Task goal: Here is a set of records. Copy them all exactly.

Extracted material:
....................

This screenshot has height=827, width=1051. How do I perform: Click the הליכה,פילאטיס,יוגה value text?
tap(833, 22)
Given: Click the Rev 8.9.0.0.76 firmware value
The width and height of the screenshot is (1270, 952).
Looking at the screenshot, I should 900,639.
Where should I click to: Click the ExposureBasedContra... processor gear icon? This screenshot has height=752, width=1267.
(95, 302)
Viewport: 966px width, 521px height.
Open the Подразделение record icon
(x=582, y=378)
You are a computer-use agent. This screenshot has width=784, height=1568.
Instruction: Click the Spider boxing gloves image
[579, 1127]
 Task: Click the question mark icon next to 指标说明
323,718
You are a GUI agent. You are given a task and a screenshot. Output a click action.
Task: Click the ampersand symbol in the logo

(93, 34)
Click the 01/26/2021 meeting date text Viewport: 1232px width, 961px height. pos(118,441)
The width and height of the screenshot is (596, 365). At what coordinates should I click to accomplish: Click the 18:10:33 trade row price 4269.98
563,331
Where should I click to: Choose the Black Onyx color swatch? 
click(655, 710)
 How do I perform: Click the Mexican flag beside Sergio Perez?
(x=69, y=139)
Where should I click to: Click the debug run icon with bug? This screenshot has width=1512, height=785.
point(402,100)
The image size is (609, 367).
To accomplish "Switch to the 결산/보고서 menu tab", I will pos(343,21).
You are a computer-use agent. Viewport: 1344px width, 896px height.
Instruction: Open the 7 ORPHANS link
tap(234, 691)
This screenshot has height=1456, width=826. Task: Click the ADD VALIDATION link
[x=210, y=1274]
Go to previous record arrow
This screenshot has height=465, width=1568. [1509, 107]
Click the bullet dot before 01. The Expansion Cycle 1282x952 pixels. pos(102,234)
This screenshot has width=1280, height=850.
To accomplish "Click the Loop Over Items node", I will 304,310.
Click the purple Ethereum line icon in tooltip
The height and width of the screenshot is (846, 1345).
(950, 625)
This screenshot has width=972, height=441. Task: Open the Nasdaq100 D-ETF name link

....................

Answer area:
This screenshot has height=827, width=1051. How do I perform: Click the הליכה,פילאטיס,יוגה value text?
tap(833, 22)
Given: Click the Rev 8.9.0.0.76 firmware value
The width and height of the screenshot is (1270, 952).
Looking at the screenshot, I should 900,639.
Where should I click to: Click the ExposureBasedContra... processor gear icon? This screenshot has height=752, width=1267.
(95, 302)
Viewport: 966px width, 521px height.
Open the Подразделение record icon
(x=582, y=378)
You are a computer-use agent. This screenshot has width=784, height=1568.
Instruction: Click the Spider boxing gloves image
[579, 1127]
 Task: Click the question mark icon next to 指标说明
323,718
You are a GUI agent. You are given a task and a screenshot. Output a click action.
Task: Click the ampersand symbol in the logo

(93, 34)
Click the 01/26/2021 meeting date text Viewport: 1232px width, 961px height. pos(118,441)
The width and height of the screenshot is (596, 365). At what coordinates should I click to accomplish: Click the 18:10:33 trade row price 4269.98
563,331
Where should I click to: Choose the Black Onyx color swatch? 
click(655, 710)
 How do I perform: Click the Mexican flag beside Sergio Perez?
(x=69, y=139)
Where should I click to: Click the debug run icon with bug? This screenshot has width=1512, height=785.
point(402,100)
The image size is (609, 367).
To accomplish "Switch to the 결산/보고서 menu tab", I will pos(343,21).
You are a computer-use agent. Viewport: 1344px width, 896px height.
Instruction: Open the 7 ORPHANS link
tap(234, 691)
This screenshot has height=1456, width=826. Task: Click the ADD VALIDATION link
[x=210, y=1274]
Go to previous record arrow
This screenshot has height=465, width=1568. [1509, 107]
Click the bullet dot before 01. The Expansion Cycle 1282x952 pixels. pos(102,234)
This screenshot has width=1280, height=850.
To accomplish "Click the Loop Over Items node", I will 304,310.
Click the purple Ethereum line icon in tooltip
The height and width of the screenshot is (846, 1345).
(950, 625)
This screenshot has width=972, height=441. Task: Open the Nasdaq100 D-ETF name link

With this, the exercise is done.